Quantum computing often requires classical data to be supplied to execution environments that may not be fully trusted or isolated. While encryption protects data at rest and in transit, it provides limited protection once computation begins, when classical values are encoded into quantum registers. This paper explores data obfuscation for protecting classical values during quantum computation. To the best of our knowledge, we present the first explicit data obfuscation technique designed to protect classical values during quantum execution. We propose an obfuscation technique that encodes sensitive data into structured quantum representations across multiple registers, avoiding direct exposure while preserving computational usability. Reversible quantum operations and amplitude amplification allow selective recovery of valid encodings without revealing the underlying data. We evaluate the feasibility of the proposed method through simulation and analyze its resource requirements and practical limitations. Our results highlight data obfuscation as a complementary security primitive for quantum computing.

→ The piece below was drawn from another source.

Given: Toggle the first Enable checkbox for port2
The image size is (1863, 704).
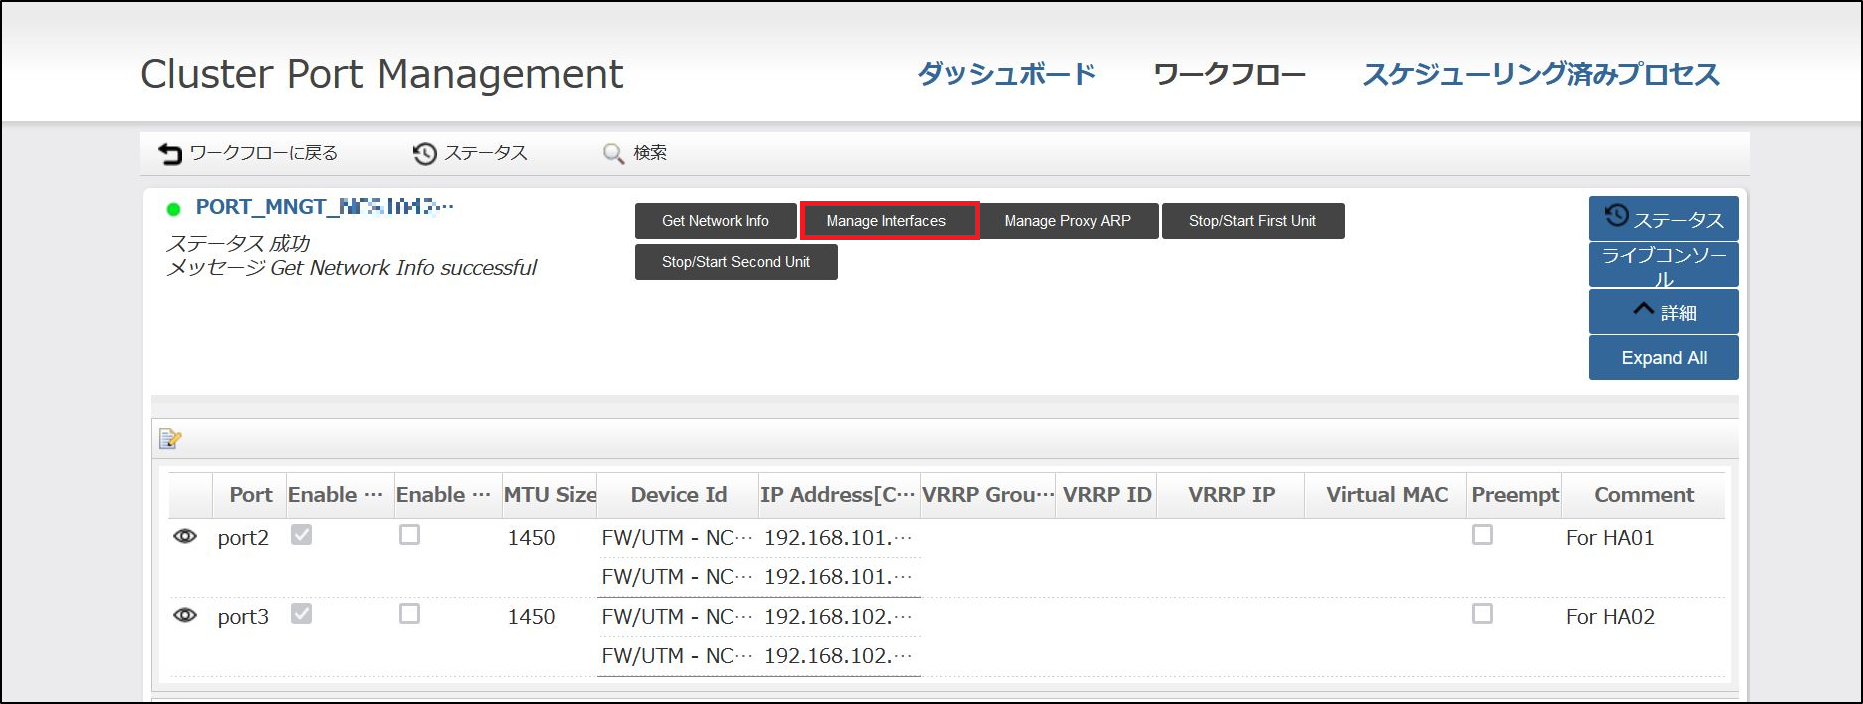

翻译：量子计算常需将经典数据提供给可能不完全可信或隔离的执行环境。尽管加密技术能保护静态和传输中的数据，但当经典数值被编码为量子寄存器时，加密措施在计算启动后的防护能力有限。本文探索了量子计算过程中保护经典数值的数据混淆技术。据我们所知，我们首次提出了专门用于量子执行过程中经典数值保护的数据混淆方法。我们提出一种混淆技术，将敏感数据编码为跨多个寄存器的结构化量子表示形式，在避免直接暴露数据的同时保持计算可用性。通过可逆量子操作和振幅放大技术，可在不泄露底层数据的情况下选择性恢复有效编码。我们通过仿真验证了所提方法的可行性，并分析了其资源需求与实用局限性。研究结果表明，数据混淆可作为量子计算领域一种互补性安全基元。